Advanced imaging techniques, such as weight-bearing CT scans and 3D gait analysis, could provide more detailed information about foot biomechanics post-talectomy and guide further refinements in surgical technique. 14 Additionally, the potential role of emerging technologies, such as 3D-printed custom implants or external fixators, in conjunction with talectomy, represents an exciting area for future research. 15
Long-term studies focusing on the impact of talectomy on adjacent joints, particularly the knee and hip, are needed to fully understand the biomechanical consequences of this procedure over time. This information would be invaluable in counseling patients and families about the lifelong implications of talectomy for arthrogrypotic clubfoot.
Conclusion
Talectomy remains a valuable option in the surgical management of severe arthrogrypotic clubfoot. This study demonstrated that the procedure can achieve plantigrade, functional feet in a high percentage of cases, with acceptable complication rates. The 81% success rate in achieving plantigrade, shoeable feet represents a significant improvement in function and quality of life for these patients.
However, the 19% recurrence rate and the presence of residual deformities in some cases highlight the challenging nature of arthrogrypotic clubfoot and the need for careful patient selection, meticulous surgical technique, and long-term follow-up. The procedure should be considered as part of a comprehensive treatment approach, which may include pre-operative manipulation, concurrent soft tissue procedures, and post-operative bracing and rehabilitation.

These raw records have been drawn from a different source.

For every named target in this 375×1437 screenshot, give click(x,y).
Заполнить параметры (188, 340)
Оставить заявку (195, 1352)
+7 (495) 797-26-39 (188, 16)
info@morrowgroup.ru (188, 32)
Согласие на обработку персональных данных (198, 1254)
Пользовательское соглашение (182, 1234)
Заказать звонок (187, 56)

Our findings suggest that younger age at surgery and lower pre-operative Pirani scores are associated with better outcomes, providing valuable guidance for surgical timing and patient selection. The long-term survival analysis offers important information for patient counseling and expectation management.
While talectomy offers a viable solution for many patients with arthrogrypotic clubfoot, it is not without risks and potential complications. The decision to proceed with talectomy should be made carefully, considering the individual patient’s characteristics, the severity of the deformity, and the family’s expectations and preferences.
As our understanding of arthrogrypotic clubfoot evolves, so too will our ability to provide effective, lasting solutions for this complex condition. Continued research, refinement of surgical techniques, and long-term follow-up studies will be crucial in optimizing outcomes for these challenging cases. The ultimate goal remains to provide these children with functional, pain-free feet that allow for improved mobility and quality of life.